Eu, que até aqui já me encontrava nauseada, contive agora o vómito. Odeio baratas.
Todas as conjecturas e metáforas à volta da barata exacerbaram o meu desconforto abdominal.
Poupando o leitor, enumero apenas algumas descrições sobre a barata:  "uma cariátide viva"; "Ela era arruivada. E toda cheia de cílios"; "os olhos eram radiosos e negros. Olhos de noiva"; "Vista de perto, a barata é um objecto de grande luxo. Uma noiva de pretas jóias".
Vacilei realmente quando a barata foi entalada entre as portas do armário e em todos os "milímetro grosso de matéria branca espremeu-se para fora" das páginas seguintes.
Os olhos da barata como ovários férteis revolveram-me. Já havia passado por estes sentimentos em 2010, denunciam os bilhetes de barco Millazo-Volcano, Volcano-Salina e o postal das Eolie escondidos entre páginas numa tentativa de suavizar a odisseia. Nessa altura, não logrei o objectivo de alcançar o fim, descolei apenas os bordos do penso. Mas agora, estóica e idiota, concluí o processo numa madrugada.
G.H. fantasiou que ia jantar crevettes fora com amigos e, gulosa (acrescento eu, que todo o evento carece realmente de tom humorístico), comeu a barata.
"Eu estava comendo a mim mesma, que também sou matéria viva."
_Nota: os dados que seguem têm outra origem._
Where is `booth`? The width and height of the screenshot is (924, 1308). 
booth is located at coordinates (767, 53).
A lição ou em jeito de conclusão:
Clarice Lispector, sua pretensiosa, tiras-me o ar.
De relevante, apenas tenho a dizer: Vá si fudê, C.L., e ainda G.H. e suas estúpidas valises.
Abandonei o meu plano estruturado.
Vou-me dedicar à actualidade.


1 comentário:

Anónimo disse...

gostei, só isso.
sem comentários a tentar ser inteligentes!